(Beginning of Given entries)
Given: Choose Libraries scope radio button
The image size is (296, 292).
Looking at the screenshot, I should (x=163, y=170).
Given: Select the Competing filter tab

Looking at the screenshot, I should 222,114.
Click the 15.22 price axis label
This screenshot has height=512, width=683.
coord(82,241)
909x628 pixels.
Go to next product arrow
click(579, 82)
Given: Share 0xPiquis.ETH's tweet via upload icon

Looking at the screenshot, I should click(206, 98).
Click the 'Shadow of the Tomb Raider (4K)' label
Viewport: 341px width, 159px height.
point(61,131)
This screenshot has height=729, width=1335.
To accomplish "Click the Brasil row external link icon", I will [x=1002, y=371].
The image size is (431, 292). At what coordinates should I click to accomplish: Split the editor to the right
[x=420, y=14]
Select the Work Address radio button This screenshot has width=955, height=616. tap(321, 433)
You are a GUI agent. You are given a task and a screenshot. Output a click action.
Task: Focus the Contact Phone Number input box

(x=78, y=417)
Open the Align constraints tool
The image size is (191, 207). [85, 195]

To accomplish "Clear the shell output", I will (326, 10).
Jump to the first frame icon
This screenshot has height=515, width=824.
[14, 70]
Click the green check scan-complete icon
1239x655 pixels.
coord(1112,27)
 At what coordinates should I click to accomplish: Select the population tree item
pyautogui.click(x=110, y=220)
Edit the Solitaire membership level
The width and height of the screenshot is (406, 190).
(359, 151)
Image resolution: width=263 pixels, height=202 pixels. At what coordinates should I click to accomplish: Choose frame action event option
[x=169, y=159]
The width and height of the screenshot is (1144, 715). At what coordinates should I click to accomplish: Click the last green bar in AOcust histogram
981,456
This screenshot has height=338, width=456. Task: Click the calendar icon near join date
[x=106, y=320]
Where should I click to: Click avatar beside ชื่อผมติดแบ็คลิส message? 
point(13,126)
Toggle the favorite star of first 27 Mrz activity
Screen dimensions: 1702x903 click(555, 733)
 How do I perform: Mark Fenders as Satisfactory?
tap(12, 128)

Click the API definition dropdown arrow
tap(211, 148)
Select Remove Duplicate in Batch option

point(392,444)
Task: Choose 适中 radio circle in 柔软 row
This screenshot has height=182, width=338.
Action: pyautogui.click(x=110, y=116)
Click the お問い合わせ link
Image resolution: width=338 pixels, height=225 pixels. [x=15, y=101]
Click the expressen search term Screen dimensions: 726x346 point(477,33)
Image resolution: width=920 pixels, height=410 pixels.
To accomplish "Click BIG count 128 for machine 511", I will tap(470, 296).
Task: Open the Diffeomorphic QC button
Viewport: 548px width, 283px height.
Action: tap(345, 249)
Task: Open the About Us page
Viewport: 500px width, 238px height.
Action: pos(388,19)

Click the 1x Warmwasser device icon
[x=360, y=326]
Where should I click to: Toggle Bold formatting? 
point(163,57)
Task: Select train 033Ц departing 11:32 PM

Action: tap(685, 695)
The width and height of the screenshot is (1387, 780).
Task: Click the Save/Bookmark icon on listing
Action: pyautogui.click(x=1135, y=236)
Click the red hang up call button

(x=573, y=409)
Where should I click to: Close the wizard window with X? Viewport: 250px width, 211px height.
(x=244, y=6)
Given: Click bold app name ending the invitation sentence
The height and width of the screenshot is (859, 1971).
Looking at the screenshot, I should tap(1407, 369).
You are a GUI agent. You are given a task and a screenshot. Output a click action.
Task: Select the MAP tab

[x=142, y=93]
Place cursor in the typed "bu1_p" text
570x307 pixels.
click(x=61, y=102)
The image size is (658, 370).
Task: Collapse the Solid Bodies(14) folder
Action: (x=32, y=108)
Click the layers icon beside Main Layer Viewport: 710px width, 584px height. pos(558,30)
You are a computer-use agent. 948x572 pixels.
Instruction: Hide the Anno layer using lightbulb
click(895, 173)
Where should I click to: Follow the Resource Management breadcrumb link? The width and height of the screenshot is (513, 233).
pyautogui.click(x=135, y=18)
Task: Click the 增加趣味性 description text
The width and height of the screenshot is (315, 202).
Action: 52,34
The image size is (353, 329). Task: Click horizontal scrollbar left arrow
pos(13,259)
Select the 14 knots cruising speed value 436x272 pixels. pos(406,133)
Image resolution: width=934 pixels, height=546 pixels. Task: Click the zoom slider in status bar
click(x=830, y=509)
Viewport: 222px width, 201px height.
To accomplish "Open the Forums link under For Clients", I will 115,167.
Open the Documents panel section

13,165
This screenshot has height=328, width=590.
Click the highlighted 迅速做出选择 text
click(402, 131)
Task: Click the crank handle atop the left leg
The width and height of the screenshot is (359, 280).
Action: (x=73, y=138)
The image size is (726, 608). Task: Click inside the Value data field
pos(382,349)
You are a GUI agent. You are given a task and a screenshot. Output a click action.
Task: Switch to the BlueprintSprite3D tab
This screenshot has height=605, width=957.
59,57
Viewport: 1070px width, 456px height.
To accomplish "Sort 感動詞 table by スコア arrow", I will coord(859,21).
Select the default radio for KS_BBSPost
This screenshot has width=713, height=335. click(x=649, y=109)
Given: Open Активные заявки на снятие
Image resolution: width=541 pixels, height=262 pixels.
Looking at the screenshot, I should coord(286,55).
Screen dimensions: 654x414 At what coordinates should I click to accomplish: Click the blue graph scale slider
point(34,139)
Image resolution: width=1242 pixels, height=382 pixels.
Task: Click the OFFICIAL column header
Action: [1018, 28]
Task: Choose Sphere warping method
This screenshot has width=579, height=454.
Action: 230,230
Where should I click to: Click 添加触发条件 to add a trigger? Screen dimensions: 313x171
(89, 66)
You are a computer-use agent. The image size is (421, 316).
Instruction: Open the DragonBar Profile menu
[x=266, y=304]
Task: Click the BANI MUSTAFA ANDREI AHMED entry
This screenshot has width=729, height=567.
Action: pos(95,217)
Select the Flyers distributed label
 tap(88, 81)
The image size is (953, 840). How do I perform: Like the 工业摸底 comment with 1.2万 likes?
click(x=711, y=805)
(End of Given entries)
> **What you should do**
Write all the entries out again exactly as they are.

> **Task output**
Given: Choose Libraries scope radio button
The image size is (296, 292).
Looking at the screenshot, I should (x=163, y=170).
Given: Select the Competing filter tab

Looking at the screenshot, I should 222,114.
Click the 15.22 price axis label
This screenshot has height=512, width=683.
coord(82,241)
909x628 pixels.
Go to next product arrow
click(579, 82)
Given: Share 0xPiquis.ETH's tweet via upload icon

Looking at the screenshot, I should click(206, 98).
Click the 'Shadow of the Tomb Raider (4K)' label
Viewport: 341px width, 159px height.
point(61,131)
This screenshot has height=729, width=1335.
To accomplish "Click the Brasil row external link icon", I will [x=1002, y=371].
The image size is (431, 292). At what coordinates should I click to accomplish: Split the editor to the right
[x=420, y=14]
Select the Work Address radio button This screenshot has width=955, height=616. tap(321, 433)
You are a GUI agent. You are given a task and a screenshot. Output a click action.
Task: Focus the Contact Phone Number input box

(x=78, y=417)
Open the Align constraints tool
The image size is (191, 207). [85, 195]

To accomplish "Clear the shell output", I will (326, 10).
Jump to the first frame icon
This screenshot has height=515, width=824.
[14, 70]
Click the green check scan-complete icon
1239x655 pixels.
coord(1112,27)
 At what coordinates should I click to accomplish: Select the population tree item
pyautogui.click(x=110, y=220)
Edit the Solitaire membership level
The width and height of the screenshot is (406, 190).
(359, 151)
Image resolution: width=263 pixels, height=202 pixels. At what coordinates should I click to accomplish: Choose frame action event option
[x=169, y=159]
The width and height of the screenshot is (1144, 715). At what coordinates should I click to accomplish: Click the last green bar in AOcust histogram
981,456
This screenshot has height=338, width=456. Task: Click the calendar icon near join date
[x=106, y=320]
Where should I click to: Click avatar beside ชื่อผมติดแบ็คลิส message? 
point(13,126)
Toggle the favorite star of first 27 Mrz activity
Screen dimensions: 1702x903 click(555, 733)
 How do I perform: Mark Fenders as Satisfactory?
tap(12, 128)

Click the API definition dropdown arrow
tap(211, 148)
Select Remove Duplicate in Batch option

point(392,444)
Task: Choose 适中 radio circle in 柔软 row
This screenshot has height=182, width=338.
Action: pyautogui.click(x=110, y=116)
Click the お問い合わせ link
Image resolution: width=338 pixels, height=225 pixels. [x=15, y=101]
Click the expressen search term Screen dimensions: 726x346 point(477,33)
Image resolution: width=920 pixels, height=410 pixels.
To accomplish "Click BIG count 128 for machine 511", I will tap(470, 296).
Task: Open the Diffeomorphic QC button
Viewport: 548px width, 283px height.
Action: tap(345, 249)
Task: Open the About Us page
Viewport: 500px width, 238px height.
Action: pos(388,19)

Click the 1x Warmwasser device icon
[x=360, y=326]
Where should I click to: Toggle Bold formatting? 
point(163,57)
Task: Select train 033Ц departing 11:32 PM

Action: tap(685, 695)
The width and height of the screenshot is (1387, 780).
Task: Click the Save/Bookmark icon on listing
Action: pyautogui.click(x=1135, y=236)
Click the red hang up call button

(x=573, y=409)
Where should I click to: Close the wizard window with X? Viewport: 250px width, 211px height.
(x=244, y=6)
Given: Click bold app name ending the invitation sentence
The height and width of the screenshot is (859, 1971).
Looking at the screenshot, I should tap(1407, 369).
You are a GUI agent. You are given a task and a screenshot. Output a click action.
Task: Select the MAP tab

[x=142, y=93]
Place cursor in the typed "bu1_p" text
570x307 pixels.
click(x=61, y=102)
The image size is (658, 370).
Task: Collapse the Solid Bodies(14) folder
Action: (x=32, y=108)
Click the layers icon beside Main Layer Viewport: 710px width, 584px height. pos(558,30)
You are a computer-use agent. 948x572 pixels.
Instruction: Hide the Anno layer using lightbulb
click(895, 173)
Where should I click to: Follow the Resource Management breadcrumb link? The width and height of the screenshot is (513, 233).
pyautogui.click(x=135, y=18)
Task: Click the 增加趣味性 description text
The width and height of the screenshot is (315, 202).
Action: 52,34
The image size is (353, 329). Task: Click horizontal scrollbar left arrow
pos(13,259)
Select the 14 knots cruising speed value 436x272 pixels. pos(406,133)
Image resolution: width=934 pixels, height=546 pixels. Task: Click the zoom slider in status bar
click(x=830, y=509)
Viewport: 222px width, 201px height.
To accomplish "Open the Forums link under For Clients", I will 115,167.
Open the Documents panel section

13,165
This screenshot has height=328, width=590.
Click the highlighted 迅速做出选择 text
click(402, 131)
Task: Click the crank handle atop the left leg
The width and height of the screenshot is (359, 280).
Action: (x=73, y=138)
The image size is (726, 608). Task: Click inside the Value data field
pos(382,349)
You are a GUI agent. You are given a task and a screenshot. Output a click action.
Task: Switch to the BlueprintSprite3D tab
This screenshot has height=605, width=957.
59,57
Viewport: 1070px width, 456px height.
To accomplish "Sort 感動詞 table by スコア arrow", I will coord(859,21).
Select the default radio for KS_BBSPost
This screenshot has width=713, height=335. click(x=649, y=109)
Given: Open Активные заявки на снятие
Image resolution: width=541 pixels, height=262 pixels.
Looking at the screenshot, I should coord(286,55).
Screen dimensions: 654x414 At what coordinates should I click to accomplish: Click the blue graph scale slider
point(34,139)
Image resolution: width=1242 pixels, height=382 pixels.
Task: Click the OFFICIAL column header
Action: [1018, 28]
Task: Choose Sphere warping method
This screenshot has width=579, height=454.
Action: 230,230
Where should I click to: Click 添加触发条件 to add a trigger? Screen dimensions: 313x171
(89, 66)
You are a computer-use agent. The image size is (421, 316).
Instruction: Open the DragonBar Profile menu
[x=266, y=304]
Task: Click the BANI MUSTAFA ANDREI AHMED entry
This screenshot has width=729, height=567.
Action: pos(95,217)
Select the Flyers distributed label
 tap(88, 81)
The image size is (953, 840). How do I perform: Like the 工业摸底 comment with 1.2万 likes?
click(x=711, y=805)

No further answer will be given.